[Dataset entries]
★ ★ ★ ★ ★ ★ ★

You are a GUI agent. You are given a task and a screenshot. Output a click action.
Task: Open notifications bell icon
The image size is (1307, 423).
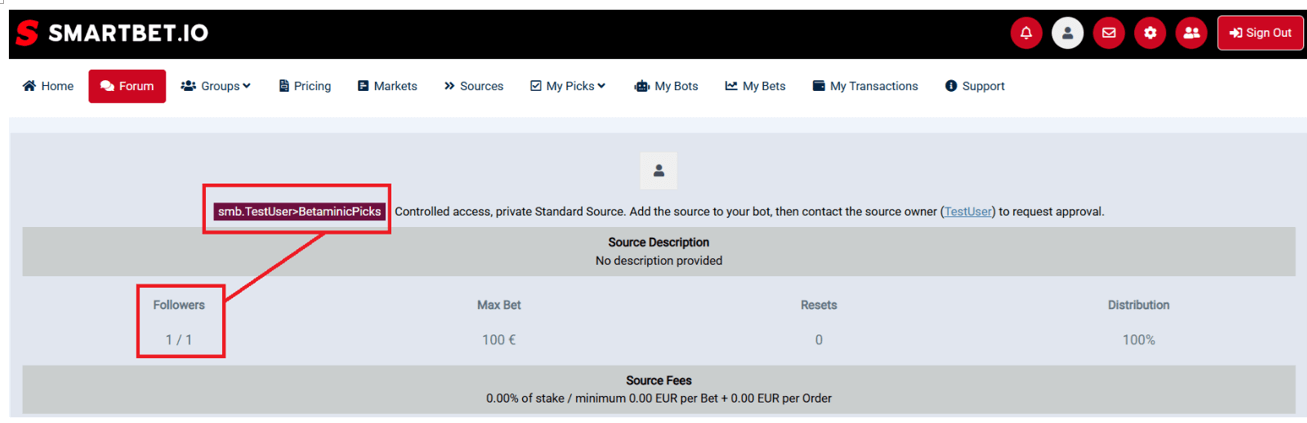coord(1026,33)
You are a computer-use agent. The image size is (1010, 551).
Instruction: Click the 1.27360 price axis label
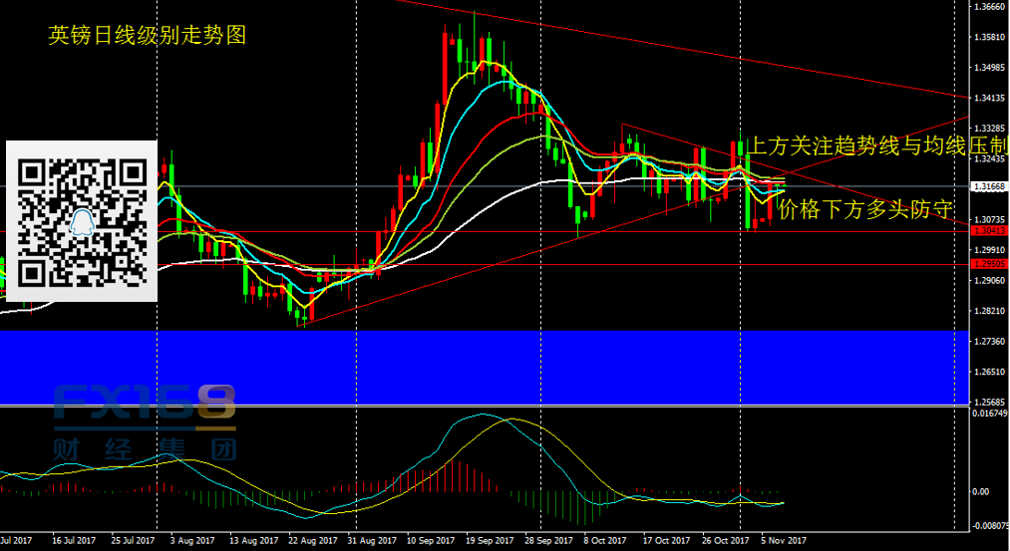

★ ★ ★ ★ ★ ★ ★

◆ WHAT IS EXPECTED
From the first line to the last, repeat the records exactly, leaving out the pictures.

◆ YOUR SOLUTION
You are a GUI agent. You are given a task and a screenshot. Output a click action.
Task: Open notifications bell icon
The image size is (1307, 423).
coord(1026,33)
You are a computer-use agent. The image size is (1010, 551).
Instruction: Click the 1.27360 price axis label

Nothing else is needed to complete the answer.